Charlemagne, une péripétie impériale

La Nef, 21 novembre 2000

Le succès de Charlemagne au XXème siècle ne s'est pas démenti tout au long du XXème siècle. Voici que les Allemands perpétuant une vieille tradition du premier Moyen-Âge s'arrachent ses reliques, chacune des places où il vécut, nombreuses comme tous les Empereurs, tenant à exposer qui un tibia qui un peronnet, et que c'est à grand mal que l'essentiel a pu être rassemblé et exibé en grandes pompes à Berlin. Les marques de fidélité au vieil Empereur à la barbe fleurie, ou plutôt au mythe qu'il incarne, n'ont pas cessé au long de ce siècle. L'un des plus importants bâtiments qui abrite les eurocrates de l'Union européenne s'appelle « Charlemagne » ; quelques nobles défenseurs de la cause européiste ont aussi inventé un prix Charlemagne. Et lorsque Philippe Séguin, comprenant dans le choix d'Alain Juppé comme Premier Ministre avec l'élection de Jacques Chirac à la Présidence de la République en 1995 qu'il eût fallu, pour être acceptable, se faire plus « Européen », c'est à Aix-la-Chapelle qu'il se rendit pour chanter sa palinodie. Et chacun connaît aussi la célèbre division Charlemagne qui fut pour l'Allemagne nazie un appoint de taille pour la réalisation de ce que les dignitaires du IIIème Reich appelaient l'Europe nouvelle, et qui a pour nous l'avantage de montrer, malgré bien de coupables équivoques, de quelle Europe Charlemagne est le symbole, de cette Europe qui est, qui a toujours été et qui sera toujours, sous quelques formes que ce soit, une métamorphose du Saint Empire romain germanique et peut-être même son rêve accompli.

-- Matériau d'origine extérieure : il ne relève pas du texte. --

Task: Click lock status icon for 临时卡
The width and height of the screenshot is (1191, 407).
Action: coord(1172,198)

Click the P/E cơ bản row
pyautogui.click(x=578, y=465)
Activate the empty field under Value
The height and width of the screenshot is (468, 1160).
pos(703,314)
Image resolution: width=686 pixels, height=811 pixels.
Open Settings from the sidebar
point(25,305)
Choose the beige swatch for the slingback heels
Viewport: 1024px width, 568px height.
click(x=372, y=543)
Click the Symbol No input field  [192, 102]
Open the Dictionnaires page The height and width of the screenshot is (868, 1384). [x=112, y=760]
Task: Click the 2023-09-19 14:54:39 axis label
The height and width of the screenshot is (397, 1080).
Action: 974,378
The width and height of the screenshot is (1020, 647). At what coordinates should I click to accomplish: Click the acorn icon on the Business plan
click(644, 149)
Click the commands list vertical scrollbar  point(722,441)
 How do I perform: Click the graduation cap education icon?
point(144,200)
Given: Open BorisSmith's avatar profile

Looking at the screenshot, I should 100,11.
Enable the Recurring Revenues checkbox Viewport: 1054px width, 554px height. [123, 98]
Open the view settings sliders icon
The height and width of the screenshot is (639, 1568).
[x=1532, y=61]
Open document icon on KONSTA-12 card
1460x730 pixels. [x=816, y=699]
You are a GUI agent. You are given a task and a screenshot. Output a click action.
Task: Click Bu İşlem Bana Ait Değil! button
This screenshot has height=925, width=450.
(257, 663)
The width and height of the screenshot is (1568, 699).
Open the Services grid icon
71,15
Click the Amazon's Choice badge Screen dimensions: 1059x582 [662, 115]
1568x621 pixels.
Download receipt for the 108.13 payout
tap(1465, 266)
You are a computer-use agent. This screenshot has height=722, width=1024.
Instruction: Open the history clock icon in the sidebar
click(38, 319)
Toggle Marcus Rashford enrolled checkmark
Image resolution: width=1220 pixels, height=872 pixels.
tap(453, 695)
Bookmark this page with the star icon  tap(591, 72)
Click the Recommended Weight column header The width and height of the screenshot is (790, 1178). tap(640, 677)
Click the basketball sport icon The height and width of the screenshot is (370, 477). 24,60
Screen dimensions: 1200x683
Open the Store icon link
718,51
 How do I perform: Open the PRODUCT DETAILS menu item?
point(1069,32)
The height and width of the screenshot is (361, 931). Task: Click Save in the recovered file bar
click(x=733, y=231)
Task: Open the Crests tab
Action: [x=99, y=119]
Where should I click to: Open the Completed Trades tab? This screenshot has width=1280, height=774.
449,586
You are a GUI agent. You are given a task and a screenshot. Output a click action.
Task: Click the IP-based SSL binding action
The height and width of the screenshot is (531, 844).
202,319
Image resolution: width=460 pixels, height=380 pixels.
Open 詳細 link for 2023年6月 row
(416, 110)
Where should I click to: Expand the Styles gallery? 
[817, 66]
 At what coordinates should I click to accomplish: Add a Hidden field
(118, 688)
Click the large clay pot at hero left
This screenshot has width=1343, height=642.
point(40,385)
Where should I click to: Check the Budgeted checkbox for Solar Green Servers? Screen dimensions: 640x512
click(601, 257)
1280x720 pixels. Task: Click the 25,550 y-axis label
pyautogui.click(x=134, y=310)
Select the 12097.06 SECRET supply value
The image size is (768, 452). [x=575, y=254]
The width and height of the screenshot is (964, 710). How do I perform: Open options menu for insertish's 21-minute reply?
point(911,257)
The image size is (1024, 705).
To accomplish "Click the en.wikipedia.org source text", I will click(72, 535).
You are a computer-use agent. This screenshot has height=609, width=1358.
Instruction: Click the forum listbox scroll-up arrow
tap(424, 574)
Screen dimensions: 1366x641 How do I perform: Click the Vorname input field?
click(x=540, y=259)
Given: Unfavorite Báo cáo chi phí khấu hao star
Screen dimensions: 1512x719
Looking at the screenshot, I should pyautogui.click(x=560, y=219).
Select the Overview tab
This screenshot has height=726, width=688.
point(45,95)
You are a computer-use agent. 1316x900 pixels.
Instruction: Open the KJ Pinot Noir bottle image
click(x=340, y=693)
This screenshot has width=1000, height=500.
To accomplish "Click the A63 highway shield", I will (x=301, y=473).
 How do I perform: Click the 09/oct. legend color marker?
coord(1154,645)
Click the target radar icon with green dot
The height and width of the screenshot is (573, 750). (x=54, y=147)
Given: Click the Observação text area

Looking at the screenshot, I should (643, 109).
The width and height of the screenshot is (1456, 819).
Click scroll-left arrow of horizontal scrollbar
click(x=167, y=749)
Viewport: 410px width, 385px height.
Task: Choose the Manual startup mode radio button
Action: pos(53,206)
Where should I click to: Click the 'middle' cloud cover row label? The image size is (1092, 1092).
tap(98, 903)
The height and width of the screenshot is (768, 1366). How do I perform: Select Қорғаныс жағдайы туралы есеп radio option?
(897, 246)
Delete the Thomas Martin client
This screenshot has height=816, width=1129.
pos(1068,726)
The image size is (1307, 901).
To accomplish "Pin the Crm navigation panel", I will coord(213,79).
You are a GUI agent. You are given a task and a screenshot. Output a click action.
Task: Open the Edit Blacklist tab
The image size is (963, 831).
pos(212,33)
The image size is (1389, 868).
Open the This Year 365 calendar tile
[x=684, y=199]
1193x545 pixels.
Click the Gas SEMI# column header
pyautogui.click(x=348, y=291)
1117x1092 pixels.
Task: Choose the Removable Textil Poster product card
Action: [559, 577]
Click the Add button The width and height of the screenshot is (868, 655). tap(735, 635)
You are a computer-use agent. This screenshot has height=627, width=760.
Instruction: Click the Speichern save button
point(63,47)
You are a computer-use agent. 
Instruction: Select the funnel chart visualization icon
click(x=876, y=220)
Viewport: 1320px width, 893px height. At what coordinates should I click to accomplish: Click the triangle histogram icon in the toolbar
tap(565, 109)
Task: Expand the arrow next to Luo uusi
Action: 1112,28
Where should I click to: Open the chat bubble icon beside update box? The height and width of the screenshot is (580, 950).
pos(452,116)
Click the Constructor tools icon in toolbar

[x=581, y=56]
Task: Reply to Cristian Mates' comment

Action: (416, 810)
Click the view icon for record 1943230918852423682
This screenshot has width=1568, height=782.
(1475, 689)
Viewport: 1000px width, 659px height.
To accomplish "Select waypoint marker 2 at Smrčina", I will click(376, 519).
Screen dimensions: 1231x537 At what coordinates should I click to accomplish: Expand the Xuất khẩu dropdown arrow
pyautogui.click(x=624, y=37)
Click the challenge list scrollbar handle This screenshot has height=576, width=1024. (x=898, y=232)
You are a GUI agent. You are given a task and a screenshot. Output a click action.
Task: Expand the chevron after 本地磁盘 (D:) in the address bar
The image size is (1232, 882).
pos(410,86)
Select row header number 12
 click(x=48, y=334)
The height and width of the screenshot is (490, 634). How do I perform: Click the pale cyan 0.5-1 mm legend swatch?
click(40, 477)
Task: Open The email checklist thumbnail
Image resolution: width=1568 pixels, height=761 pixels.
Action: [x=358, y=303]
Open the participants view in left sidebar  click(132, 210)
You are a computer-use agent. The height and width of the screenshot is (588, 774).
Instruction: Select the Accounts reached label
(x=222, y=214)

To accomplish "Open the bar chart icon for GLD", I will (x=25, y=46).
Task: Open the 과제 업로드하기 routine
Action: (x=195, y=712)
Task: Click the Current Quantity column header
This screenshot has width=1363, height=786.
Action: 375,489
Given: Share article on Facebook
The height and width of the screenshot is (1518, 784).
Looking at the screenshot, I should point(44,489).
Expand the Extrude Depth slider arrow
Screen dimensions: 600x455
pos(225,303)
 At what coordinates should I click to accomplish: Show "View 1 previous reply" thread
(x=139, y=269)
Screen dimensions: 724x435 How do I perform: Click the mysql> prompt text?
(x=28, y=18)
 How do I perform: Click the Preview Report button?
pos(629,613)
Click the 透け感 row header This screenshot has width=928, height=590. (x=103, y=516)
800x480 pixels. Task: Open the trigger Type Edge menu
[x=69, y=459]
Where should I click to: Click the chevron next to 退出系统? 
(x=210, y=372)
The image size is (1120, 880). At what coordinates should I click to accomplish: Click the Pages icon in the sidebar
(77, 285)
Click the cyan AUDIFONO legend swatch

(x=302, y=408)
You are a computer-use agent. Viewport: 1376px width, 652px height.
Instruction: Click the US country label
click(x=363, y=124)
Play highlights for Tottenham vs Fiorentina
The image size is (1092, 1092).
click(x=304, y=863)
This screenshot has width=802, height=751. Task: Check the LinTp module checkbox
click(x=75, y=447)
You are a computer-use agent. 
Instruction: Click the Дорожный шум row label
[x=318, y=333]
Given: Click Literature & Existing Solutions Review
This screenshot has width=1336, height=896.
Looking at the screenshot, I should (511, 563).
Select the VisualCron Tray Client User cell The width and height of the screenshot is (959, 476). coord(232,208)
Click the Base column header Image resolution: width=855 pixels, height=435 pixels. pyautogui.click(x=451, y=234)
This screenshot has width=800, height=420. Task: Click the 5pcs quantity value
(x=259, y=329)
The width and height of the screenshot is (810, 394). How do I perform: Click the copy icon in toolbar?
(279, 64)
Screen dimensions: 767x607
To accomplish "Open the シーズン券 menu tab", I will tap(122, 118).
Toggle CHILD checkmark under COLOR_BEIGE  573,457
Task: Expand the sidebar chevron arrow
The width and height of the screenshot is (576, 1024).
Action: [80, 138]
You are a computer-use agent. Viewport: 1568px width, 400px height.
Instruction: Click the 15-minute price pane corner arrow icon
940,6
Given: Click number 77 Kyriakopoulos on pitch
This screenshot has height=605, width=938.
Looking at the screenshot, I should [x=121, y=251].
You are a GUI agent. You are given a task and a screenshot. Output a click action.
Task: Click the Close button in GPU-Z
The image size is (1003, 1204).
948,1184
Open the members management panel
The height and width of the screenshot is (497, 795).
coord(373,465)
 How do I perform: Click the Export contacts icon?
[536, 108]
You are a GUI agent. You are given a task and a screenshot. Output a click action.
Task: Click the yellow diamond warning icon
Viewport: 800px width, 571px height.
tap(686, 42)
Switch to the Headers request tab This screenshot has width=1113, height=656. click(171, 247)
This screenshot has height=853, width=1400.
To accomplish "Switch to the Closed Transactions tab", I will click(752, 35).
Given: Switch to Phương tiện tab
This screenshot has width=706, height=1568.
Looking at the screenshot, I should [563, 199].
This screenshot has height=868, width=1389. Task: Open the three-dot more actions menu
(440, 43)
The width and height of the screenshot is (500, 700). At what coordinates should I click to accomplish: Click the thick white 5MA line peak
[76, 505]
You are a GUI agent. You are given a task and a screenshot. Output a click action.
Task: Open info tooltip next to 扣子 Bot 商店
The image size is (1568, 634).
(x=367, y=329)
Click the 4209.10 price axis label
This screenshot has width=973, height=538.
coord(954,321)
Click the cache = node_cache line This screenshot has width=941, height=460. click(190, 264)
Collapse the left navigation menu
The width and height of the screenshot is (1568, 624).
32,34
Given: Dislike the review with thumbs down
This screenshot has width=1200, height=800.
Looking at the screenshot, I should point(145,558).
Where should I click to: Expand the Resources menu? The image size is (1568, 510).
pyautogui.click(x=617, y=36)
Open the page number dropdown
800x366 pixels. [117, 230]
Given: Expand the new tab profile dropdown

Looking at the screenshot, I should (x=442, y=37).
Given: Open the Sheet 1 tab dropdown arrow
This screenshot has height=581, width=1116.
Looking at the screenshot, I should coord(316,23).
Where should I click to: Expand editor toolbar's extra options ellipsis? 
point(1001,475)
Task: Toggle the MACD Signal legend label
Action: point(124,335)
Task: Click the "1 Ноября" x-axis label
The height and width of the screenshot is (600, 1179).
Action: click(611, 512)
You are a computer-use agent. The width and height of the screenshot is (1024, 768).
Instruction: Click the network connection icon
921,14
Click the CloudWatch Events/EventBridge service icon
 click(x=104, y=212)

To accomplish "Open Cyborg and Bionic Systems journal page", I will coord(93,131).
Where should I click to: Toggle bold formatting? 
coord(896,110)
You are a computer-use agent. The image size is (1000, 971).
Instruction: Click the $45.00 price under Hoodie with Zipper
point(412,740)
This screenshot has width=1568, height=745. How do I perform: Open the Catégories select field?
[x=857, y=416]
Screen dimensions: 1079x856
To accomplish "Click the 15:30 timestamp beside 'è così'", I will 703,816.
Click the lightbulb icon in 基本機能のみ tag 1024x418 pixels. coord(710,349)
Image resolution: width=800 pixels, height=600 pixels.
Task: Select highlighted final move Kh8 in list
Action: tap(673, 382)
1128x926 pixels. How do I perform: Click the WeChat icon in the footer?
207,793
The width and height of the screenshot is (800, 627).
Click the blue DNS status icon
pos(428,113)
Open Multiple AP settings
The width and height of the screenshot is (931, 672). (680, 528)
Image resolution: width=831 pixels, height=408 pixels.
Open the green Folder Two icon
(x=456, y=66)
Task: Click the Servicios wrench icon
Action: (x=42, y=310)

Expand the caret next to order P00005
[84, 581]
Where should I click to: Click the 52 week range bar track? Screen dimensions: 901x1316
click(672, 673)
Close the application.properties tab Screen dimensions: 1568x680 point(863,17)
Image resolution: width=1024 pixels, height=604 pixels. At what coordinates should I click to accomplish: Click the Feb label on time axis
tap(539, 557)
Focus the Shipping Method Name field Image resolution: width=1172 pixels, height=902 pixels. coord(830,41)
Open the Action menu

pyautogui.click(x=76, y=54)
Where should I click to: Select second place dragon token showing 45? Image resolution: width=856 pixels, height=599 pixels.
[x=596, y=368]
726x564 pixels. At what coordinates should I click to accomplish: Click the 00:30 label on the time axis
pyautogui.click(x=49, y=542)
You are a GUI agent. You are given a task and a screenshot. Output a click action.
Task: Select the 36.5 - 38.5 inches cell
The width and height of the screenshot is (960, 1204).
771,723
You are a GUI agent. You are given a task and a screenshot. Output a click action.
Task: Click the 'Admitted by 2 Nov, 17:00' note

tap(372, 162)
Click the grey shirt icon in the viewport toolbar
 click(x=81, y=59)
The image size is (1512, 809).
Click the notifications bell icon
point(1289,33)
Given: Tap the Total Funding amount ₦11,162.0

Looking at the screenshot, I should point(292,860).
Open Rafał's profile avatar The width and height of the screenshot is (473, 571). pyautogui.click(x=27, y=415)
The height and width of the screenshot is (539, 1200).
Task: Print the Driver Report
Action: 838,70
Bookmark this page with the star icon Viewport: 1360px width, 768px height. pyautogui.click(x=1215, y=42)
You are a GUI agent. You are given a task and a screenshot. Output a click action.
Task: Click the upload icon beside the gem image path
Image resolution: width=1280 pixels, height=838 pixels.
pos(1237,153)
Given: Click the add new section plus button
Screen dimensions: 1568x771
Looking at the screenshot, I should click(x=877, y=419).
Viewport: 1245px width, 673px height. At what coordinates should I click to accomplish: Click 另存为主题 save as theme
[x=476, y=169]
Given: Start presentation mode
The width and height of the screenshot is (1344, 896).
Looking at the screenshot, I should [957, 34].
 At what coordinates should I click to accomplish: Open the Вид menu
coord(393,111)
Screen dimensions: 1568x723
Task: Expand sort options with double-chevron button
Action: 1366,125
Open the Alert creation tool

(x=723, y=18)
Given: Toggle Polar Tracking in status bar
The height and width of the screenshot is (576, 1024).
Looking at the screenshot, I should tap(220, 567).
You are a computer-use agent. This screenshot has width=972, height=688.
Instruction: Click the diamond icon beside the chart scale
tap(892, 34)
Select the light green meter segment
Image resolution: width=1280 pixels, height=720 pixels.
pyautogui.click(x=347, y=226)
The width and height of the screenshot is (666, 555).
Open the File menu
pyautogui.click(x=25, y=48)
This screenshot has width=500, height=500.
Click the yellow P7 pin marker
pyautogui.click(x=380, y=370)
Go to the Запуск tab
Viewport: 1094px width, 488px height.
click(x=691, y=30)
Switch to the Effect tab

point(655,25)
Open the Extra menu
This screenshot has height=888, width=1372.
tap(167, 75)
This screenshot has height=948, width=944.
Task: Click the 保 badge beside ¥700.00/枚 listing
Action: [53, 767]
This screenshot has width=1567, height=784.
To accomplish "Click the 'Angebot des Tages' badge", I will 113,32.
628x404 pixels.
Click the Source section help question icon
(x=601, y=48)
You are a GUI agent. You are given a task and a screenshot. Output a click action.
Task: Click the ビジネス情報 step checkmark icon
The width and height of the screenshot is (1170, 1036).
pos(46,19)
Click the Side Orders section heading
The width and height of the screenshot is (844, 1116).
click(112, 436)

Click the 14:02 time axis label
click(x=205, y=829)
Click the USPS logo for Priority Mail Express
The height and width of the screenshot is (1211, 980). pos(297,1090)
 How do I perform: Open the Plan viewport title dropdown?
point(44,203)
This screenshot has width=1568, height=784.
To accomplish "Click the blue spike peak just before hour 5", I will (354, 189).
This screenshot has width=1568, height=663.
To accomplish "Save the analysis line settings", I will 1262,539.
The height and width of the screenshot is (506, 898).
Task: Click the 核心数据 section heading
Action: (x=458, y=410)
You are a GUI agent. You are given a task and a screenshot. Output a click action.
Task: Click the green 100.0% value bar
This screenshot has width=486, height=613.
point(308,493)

Car s'il est une ambiguïté que nous pouvons et même que nous devons lever sans trop de peine, c'est bien celle qui plane sur l'appartenance de Charlemagne : c'est un personnage, grand sans doute, de l'histoire allemande et rien de plus. Il n'appartient nullement à l'histoire de France, pas davantage que Charles Quint qui pourtant, après Pavie, tint aussi le Royaume de France à sa merci – et pas davantage non plus que certains personnages allemands qui tentèrent dans les siècles qui suivirent l'avenir impériale. «L'Europe» de Charlemagne s'effondre à sa mort en 818, ce qui fait d'ailleurs une expérience à peu près aussi courte que les autres, d'où s'ensuit une longue période d'anarchie et de calamités où n'émergera que lentement, notamment à partir de 842 et des « serments de Strasbourg », l'idée nationale beaucoup plus durable comme on le sait. Faut-il répéter à ce sujet que le successeur de Clovis et de Dagobert ne sera nullement le Carolingien, mais bien plutôt Hugues Capet à la fin du Xème siècle et ces dynasties capétiennes qui se compteront à partir des Mérovingiens et sauteront par-dessus l'Empire – c'est ainsi que Louis XVI sera le quinzaine Louis après Clovis, que l'on pourrait aussi dénommer Louis Ier. De même, le fameux Clovis, alias Clodoveg, choisit son nom en mémoire de Vercingétorix, les deux mots signifiant l'un en langue franque, l'autre en gaullois, la même chose, c'est-à-dire « le vainqueur du glorieux combat ». Tant qu'il est vrai que si les Empires s'effondrent toujours, et d'ailleurs souvent assez vite, les nations elles perdurent à travers les siècles et les millénaires, quand bien même connaissent-elles certaines interruptions dans leur cours, comme on le voit abondamment aujourd'hui.